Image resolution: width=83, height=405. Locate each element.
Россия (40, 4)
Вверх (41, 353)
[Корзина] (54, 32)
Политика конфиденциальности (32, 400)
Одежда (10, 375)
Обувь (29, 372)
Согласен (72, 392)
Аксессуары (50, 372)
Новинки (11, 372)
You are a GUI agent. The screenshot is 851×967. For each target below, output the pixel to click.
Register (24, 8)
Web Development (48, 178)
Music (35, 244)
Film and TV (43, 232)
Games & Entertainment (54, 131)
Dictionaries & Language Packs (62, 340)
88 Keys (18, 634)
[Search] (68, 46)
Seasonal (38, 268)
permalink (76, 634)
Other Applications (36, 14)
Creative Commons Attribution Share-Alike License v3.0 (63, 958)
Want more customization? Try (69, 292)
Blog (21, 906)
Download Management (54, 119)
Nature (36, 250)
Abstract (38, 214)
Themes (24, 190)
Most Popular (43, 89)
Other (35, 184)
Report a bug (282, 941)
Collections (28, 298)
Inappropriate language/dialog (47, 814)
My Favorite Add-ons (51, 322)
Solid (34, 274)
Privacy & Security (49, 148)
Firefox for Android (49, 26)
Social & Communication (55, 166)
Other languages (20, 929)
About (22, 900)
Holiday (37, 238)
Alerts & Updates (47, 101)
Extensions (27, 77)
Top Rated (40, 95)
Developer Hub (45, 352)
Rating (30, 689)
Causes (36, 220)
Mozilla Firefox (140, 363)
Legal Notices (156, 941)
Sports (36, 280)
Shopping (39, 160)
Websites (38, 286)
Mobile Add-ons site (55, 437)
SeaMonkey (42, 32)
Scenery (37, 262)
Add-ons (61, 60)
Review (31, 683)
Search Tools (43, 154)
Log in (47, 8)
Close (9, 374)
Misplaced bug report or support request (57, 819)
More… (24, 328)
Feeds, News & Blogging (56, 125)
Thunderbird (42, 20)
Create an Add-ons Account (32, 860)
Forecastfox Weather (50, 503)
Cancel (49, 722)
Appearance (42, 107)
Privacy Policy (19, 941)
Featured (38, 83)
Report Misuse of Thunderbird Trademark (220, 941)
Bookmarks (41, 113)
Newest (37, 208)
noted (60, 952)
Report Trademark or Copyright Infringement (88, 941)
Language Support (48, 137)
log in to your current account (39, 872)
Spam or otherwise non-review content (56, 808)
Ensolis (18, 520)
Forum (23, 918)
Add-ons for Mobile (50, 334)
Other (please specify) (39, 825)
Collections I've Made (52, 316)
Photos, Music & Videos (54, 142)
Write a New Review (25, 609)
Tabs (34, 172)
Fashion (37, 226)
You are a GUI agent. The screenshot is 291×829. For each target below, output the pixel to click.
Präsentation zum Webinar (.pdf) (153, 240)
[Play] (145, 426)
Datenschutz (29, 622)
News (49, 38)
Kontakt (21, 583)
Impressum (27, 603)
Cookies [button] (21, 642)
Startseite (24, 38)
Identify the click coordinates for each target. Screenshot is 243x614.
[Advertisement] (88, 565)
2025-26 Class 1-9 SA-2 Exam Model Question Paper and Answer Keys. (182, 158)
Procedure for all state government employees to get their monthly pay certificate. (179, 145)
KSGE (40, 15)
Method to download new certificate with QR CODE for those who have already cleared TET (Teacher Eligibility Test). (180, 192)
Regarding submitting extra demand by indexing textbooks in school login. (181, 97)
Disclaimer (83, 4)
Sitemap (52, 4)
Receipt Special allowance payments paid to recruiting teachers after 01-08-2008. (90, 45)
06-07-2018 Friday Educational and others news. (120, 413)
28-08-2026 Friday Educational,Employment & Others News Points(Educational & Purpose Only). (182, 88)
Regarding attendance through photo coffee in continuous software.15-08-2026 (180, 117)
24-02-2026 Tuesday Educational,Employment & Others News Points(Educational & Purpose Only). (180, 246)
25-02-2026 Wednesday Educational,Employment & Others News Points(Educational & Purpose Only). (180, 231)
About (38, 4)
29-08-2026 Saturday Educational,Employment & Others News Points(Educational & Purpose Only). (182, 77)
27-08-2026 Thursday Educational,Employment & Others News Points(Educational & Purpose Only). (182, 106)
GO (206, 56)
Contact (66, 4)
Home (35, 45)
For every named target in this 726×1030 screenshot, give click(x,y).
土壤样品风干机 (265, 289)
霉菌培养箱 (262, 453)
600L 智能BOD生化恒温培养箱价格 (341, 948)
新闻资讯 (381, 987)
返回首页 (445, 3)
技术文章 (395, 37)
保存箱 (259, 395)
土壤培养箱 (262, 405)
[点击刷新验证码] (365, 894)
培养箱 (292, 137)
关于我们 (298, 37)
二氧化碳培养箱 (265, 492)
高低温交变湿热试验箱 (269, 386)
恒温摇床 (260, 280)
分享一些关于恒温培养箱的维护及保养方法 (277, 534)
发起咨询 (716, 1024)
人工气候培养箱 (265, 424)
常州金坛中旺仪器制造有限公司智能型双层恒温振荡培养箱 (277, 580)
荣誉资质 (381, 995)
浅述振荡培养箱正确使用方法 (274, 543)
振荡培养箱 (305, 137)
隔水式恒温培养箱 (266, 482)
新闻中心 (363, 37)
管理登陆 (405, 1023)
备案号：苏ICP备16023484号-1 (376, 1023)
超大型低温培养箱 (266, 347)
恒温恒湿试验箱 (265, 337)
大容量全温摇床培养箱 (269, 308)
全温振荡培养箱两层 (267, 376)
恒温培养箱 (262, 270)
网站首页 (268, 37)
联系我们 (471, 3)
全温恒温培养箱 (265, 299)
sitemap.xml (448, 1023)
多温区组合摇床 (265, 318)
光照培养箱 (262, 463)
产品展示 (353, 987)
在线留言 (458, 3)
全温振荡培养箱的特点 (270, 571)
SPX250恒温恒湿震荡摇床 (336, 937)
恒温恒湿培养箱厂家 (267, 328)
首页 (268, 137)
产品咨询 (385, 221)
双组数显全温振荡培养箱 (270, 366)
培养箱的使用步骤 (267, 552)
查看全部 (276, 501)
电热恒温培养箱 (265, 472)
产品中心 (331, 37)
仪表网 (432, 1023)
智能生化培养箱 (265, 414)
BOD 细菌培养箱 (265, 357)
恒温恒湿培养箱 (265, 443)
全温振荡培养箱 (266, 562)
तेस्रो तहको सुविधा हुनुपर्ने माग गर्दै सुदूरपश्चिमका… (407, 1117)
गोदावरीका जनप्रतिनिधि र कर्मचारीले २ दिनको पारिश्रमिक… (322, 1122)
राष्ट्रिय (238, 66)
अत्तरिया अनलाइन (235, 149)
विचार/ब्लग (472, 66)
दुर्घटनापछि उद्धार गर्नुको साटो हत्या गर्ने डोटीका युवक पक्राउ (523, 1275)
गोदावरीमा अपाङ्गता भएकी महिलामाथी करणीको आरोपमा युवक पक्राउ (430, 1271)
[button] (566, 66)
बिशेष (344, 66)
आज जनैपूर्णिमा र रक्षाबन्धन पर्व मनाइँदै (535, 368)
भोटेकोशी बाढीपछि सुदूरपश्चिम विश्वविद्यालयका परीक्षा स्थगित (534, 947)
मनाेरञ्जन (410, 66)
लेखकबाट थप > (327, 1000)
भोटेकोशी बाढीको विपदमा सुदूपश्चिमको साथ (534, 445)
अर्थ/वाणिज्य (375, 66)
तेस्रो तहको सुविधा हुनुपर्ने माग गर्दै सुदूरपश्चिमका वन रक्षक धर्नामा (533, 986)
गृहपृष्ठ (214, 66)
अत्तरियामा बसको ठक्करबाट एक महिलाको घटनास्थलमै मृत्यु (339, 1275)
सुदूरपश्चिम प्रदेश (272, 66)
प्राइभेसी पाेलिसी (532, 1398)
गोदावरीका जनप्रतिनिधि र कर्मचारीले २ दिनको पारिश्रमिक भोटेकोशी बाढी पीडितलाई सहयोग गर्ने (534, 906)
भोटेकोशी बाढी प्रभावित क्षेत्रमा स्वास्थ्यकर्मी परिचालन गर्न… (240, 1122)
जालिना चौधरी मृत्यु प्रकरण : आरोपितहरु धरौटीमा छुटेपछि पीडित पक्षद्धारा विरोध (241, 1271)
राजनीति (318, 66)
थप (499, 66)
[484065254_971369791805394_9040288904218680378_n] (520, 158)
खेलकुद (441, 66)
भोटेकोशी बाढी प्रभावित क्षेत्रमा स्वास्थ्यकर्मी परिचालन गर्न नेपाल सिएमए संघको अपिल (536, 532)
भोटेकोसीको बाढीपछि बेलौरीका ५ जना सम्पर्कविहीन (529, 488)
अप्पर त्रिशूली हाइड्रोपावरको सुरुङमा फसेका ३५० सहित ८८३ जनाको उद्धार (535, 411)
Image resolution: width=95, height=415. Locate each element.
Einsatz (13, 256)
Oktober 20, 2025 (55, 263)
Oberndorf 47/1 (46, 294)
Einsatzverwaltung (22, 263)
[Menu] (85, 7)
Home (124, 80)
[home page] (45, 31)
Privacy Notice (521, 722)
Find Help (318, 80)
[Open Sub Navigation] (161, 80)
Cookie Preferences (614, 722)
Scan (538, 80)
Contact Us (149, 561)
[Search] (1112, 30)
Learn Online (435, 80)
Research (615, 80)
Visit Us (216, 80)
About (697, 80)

REQUIRED TASK:
Duplicate the records word for word, starting at the line that contains "Solid (34, 274)" and stopping after the line that contains "Appearance (42, 107)". Include both of those lines.

EXPECTED OUTPUT:
Solid (34, 274)
Privacy & Security (49, 148)
Firefox for Android (49, 26)
Social & Communication (55, 166)
Other languages (20, 929)
About (22, 900)
Holiday (37, 238)
Alerts & Updates (47, 101)
Extensions (27, 77)
Top Rated (40, 95)
Developer Hub (45, 352)
Rating (30, 689)
Causes (36, 220)
Mozilla Firefox (140, 363)
Legal Notices (156, 941)
Sports (36, 280)
Shopping (39, 160)
Websites (38, 286)
Mobile Add-ons site (55, 437)
SeaMonkey (42, 32)
Scenery (37, 262)
Add-ons (61, 60)
Review (31, 683)
Search Tools (43, 154)
Log in (47, 8)
Close (9, 374)
Misplaced bug report or support request (57, 819)
More… (24, 328)
Feeds, News & Blogging (56, 125)
Thunderbird (42, 20)
Create an Add-ons Account (32, 860)
Forecastfox Weather (50, 503)
Cancel (49, 722)
Appearance (42, 107)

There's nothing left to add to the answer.